E quest’adunanza degli 8 di maggio 1870 vi ricordo, Signori, con particolare compiacimento; perchè, dismessa pur una volta quella solennità della lezione, tornaste alla buona usanza de’ primi Colombari che, conversando più che ascoltando, si comunicavano le loro erudizioni, i cimelii, i nuovi documenti, le recenti indagini, le stesse lettere de’ lontani colleghi; mentre uno di loro sovra un quaderno così alla buona registrava un po’ d’ogni cosa, lasciando agli avvenire un tesoro di cognizioni in quegli Annali che vorrebbero esser più noti. Eravamo pochi pur troppo (e quando non siamo noi pochi?); ma dalla breve illustrazione di que’ sigilli Malaspina cominciò una conversazione, che di Lunigiana ci portò in Lombardia; da’ guelfi e’ ghibellini azzuffati tra loro, a’ Francesi e Italiani combattenti l’Austriaco; dai suggelli de’ Marchesi, a’ sigilli scritti in tre lingue e trovati fra l’ossame degli ottomila sepolti nelle settecencinquanta fosse di Solferino e di San Martino: nè al vederne l’impronte, che il Branchi ci mostrava, mancò la lode e il compianto pe’ caduti nelle patrie battaglie.
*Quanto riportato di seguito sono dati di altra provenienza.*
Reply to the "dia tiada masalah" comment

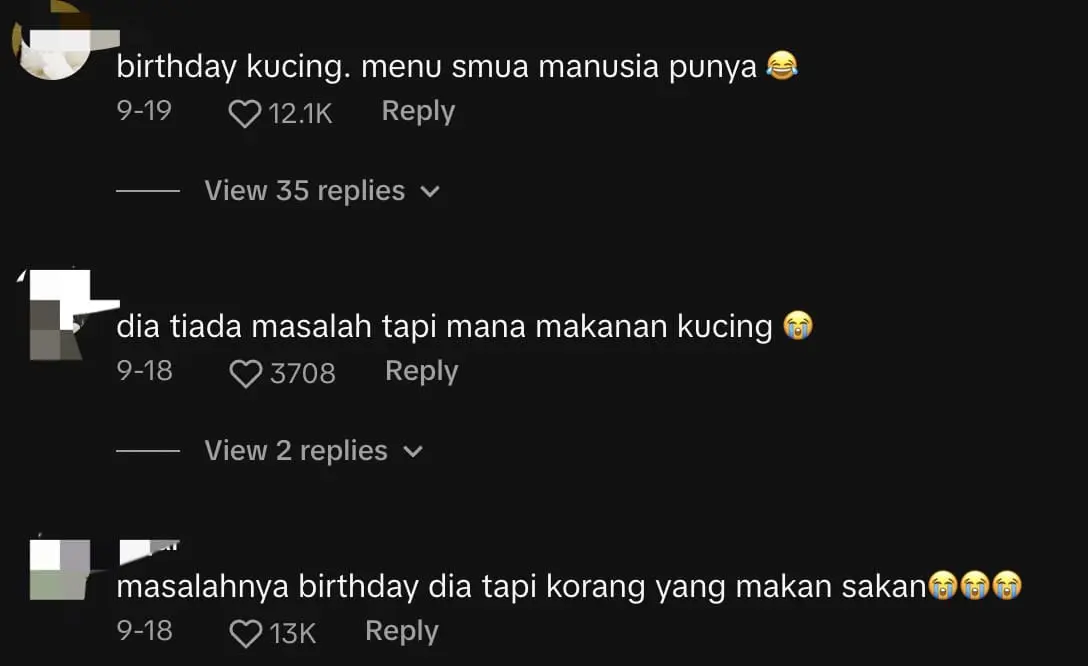[421, 371]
Lo storico della Lunigiana darà, spero, una modesta pagina alla memoria d’un nostro collega, il consigliere Girolamo Gargiolli, nato in Fivizzano quattranni prima che finisse il secolo XVIII, morto il 4 giugno dell’anno decorso in Firenze. Trovandolo ascritto alla Colombaria fino dal 1834, io credo che il nostro diploma gli arrivasse accettissimo, quasi approvazione mandatagli da uomini autorevoli, a lui appena noto fra’ suoi monti, per quel Calendario Lunese, che in quello stesso anno cominciò a vedere la luce. E lo credo, perchè ripenso a quello che provai io medesimo quando, per un altro Calendario, mi voleste onorare dello stesso diploma. Nè vi sarà chi dica che plaudendo a que’ libercoli la Colombaria s’abbassò. Parlo francamente del Calendario Pratese, perchè mia ne fu poco più che l’idea; mentre al Gargiolli va tutto il merito de’ tre Lunesi. Ma chi lodava quell’operetta fu savio, vedendo più là del titolo; il quale non trattenne il Tommaseo da

  1. Tornata degli 8 di maggio 1870.